Senator Sherrod Brown (D – Ohio) to reintroduce the STAAR Act to Congress
In response to the U.S. CDC’s September report on antibiotic resistance threats and the New York Times’ subsequent editorial on the issue, Senator Sherrod Brown (D—Ohio) has announced plans to take action. In a Letter to the Editor of the New York Times, Sen. Brown wrote that we are facing an urgent need to address the growing problem of antibiotic resistance, which has implications not just for human life, but also for the U.S. economy. The Senator has plans to reintroduce the Strategies to Address Antimicrobial Resistance (STAAR) Act to Congress in order to strengthen the federal response to this looming public health crisis.

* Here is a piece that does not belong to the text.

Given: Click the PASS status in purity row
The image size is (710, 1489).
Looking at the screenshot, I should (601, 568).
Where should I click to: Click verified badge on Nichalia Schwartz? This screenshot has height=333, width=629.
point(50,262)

Reprogrammed E. coli can kill pathogens
A new type of E. coli has been developed to target bacterial biofilms that are responsible for many difficult-to-treat infections. The report, published in the journal ACS Synthetic Biology, explains that the engineered E. coli can sense an infection, even when the bacteria are hidden behind sugars, DNA, and proteins. The researchers reprogrammed E. coli to sense and attach to Pseudomonas aeruginosa, a bacterium that can form biofilms and infect the lungs and gut. The E. coli then attacks the bacteria using an antimicrobial peptide and an enzyme that is capable of breaking down biofilms. Researchers are hopeful that this strategy could be used to attack other bacteria as well.

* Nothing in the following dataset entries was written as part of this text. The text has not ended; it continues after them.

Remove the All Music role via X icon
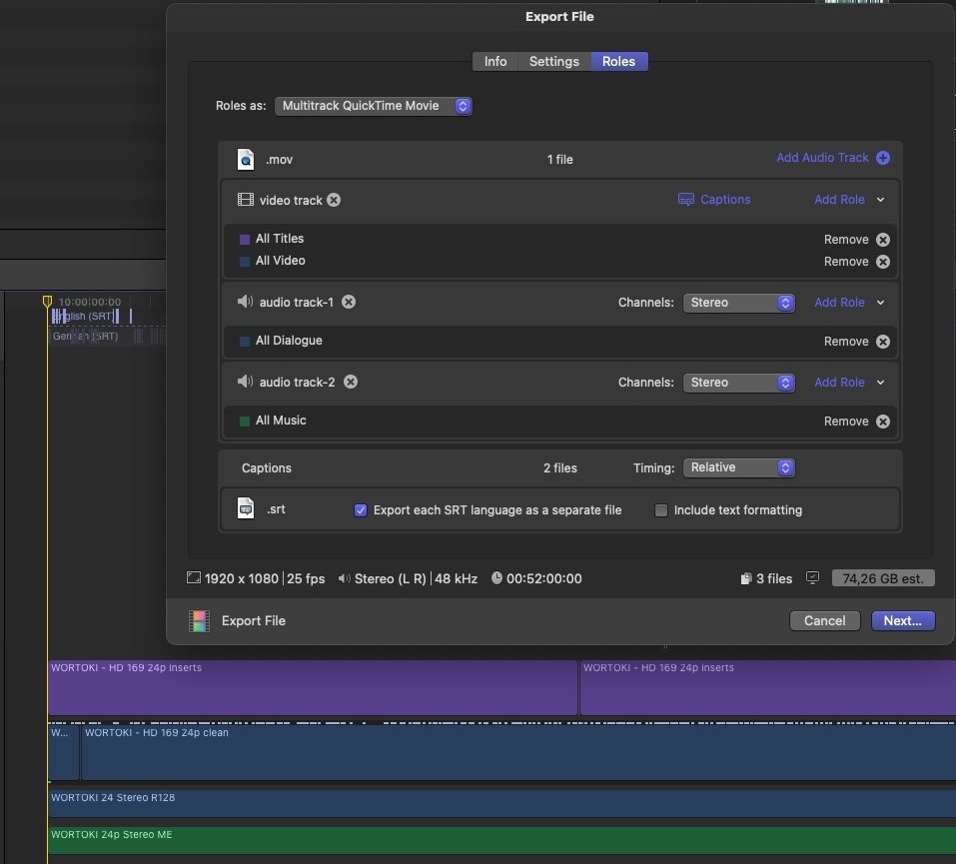 (x=882, y=422)
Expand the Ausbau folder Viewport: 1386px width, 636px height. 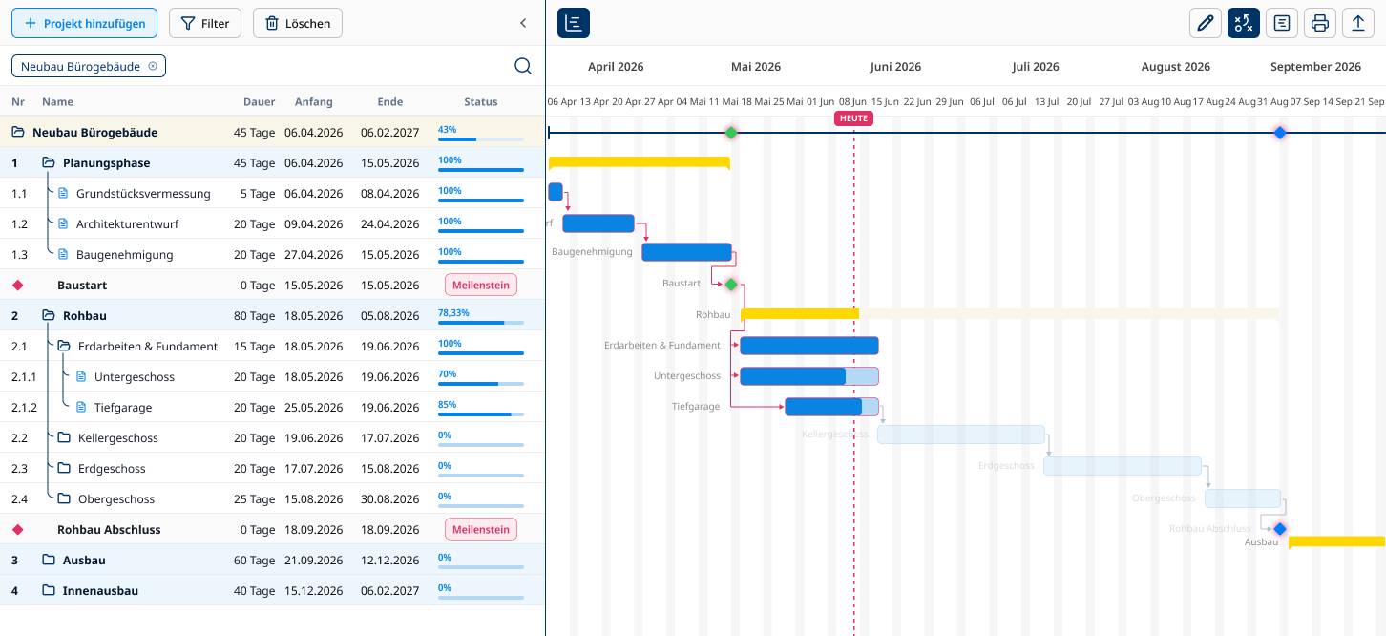(x=49, y=560)
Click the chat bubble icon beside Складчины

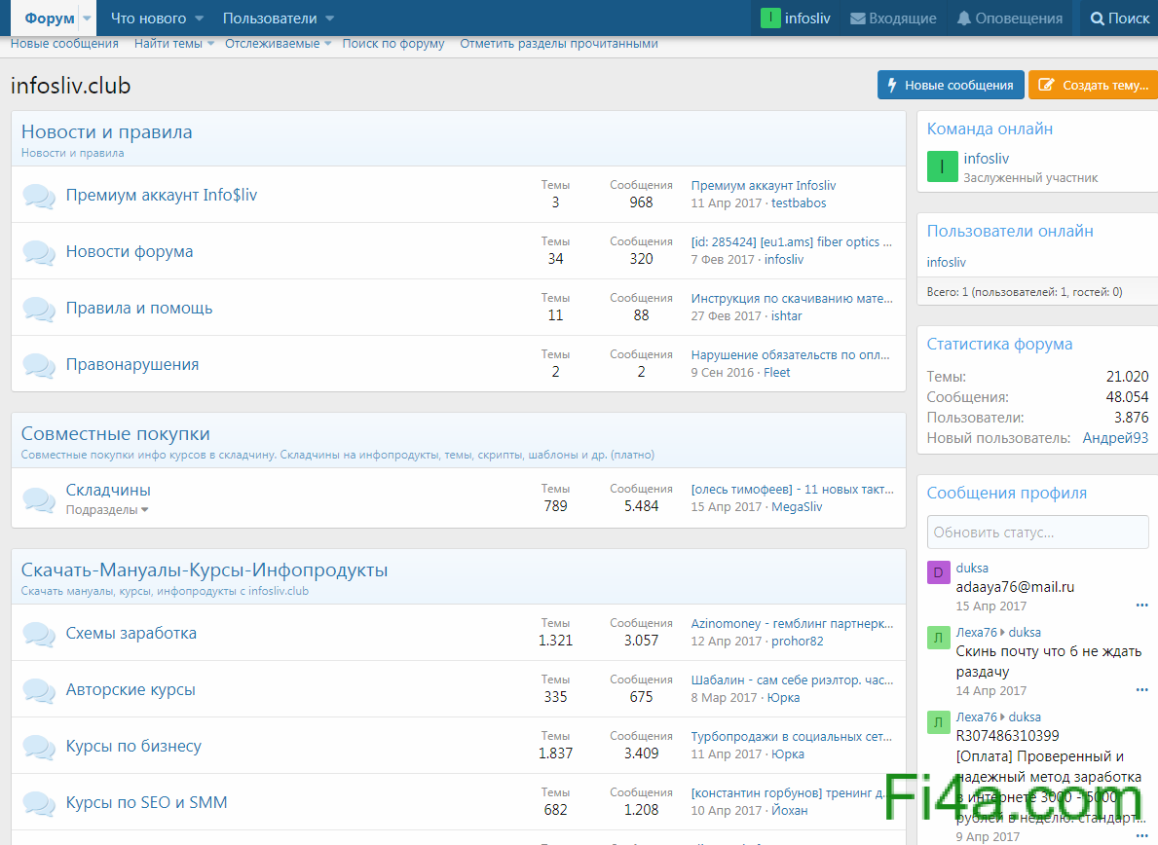[39, 499]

November 2-6: American Public Health Association's (APHA) Annual Meeting and Exposition, Boston, MA.
The APHA Annual Meeting & Exposition attracts more than 13,000 national and international physicians, administrators, nurses, educators, researchers, epidemiologists, and related health specialists. APHA's meeting program addresses current and emerging health science, policy, and practice issues in an effort to prevent disease and promote health.
November 12-18: the Australasian Society for Infectious Diseases (ASID) and NPS MedicineWise host Antibiotic Awareness Week, Online.
Antibiotic Awareness Week is a global initiative encouraging health professionals and the wider community to learn more about antibiotic resistance and the importance of taking these life-saving medicines appropriately.
November 18-24: CDC hosts Get Smart About Antibiotics Week, Online.
Get Smart About Antibiotics Week is an annual effort to coordinate the U.S. Centers for Disease Control and Prevention’s (CDC) campaign, “Get Smart: Know When Antibiotics Work,” with non-profit partners, for-profit partners, and state-based campaigns supporting appropriate antibiotic use. The collaboration sets the state for a week-long observance of antibiotic resistance and the need for proper usage of antibiotics.
November 19-22: Epidemics4 - International Conference on Infectious Disease Dynamics, Amsterdam, Netherlands.
Epidemics4 is the Fourth International Conference on Infectious Disease Dynamics, a gathering of speakers and researchers from all over the world who will be discussing the study of epidemic diseases and the dynamics of infection. The conference will take place at the NH Grand Krasnapolsky hotel, in Amsterdam, The Netherlands.